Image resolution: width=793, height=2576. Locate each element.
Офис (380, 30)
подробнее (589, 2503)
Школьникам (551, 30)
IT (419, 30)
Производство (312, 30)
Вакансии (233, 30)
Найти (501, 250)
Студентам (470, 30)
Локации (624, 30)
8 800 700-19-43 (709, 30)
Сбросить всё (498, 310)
☆ ☆ ☆ ☆
Work instructions
The answer should be the complete set of records, printed exactly.

Answer section
Image resolution: width=793, height=2576. Locate each element.
Офис (380, 30)
подробнее (589, 2503)
Школьникам (551, 30)
IT (419, 30)
Производство (312, 30)
Вакансии (233, 30)
Найти (501, 250)
Студентам (470, 30)
Локации (624, 30)
8 800 700-19-43 (709, 30)
Сбросить всё (498, 310)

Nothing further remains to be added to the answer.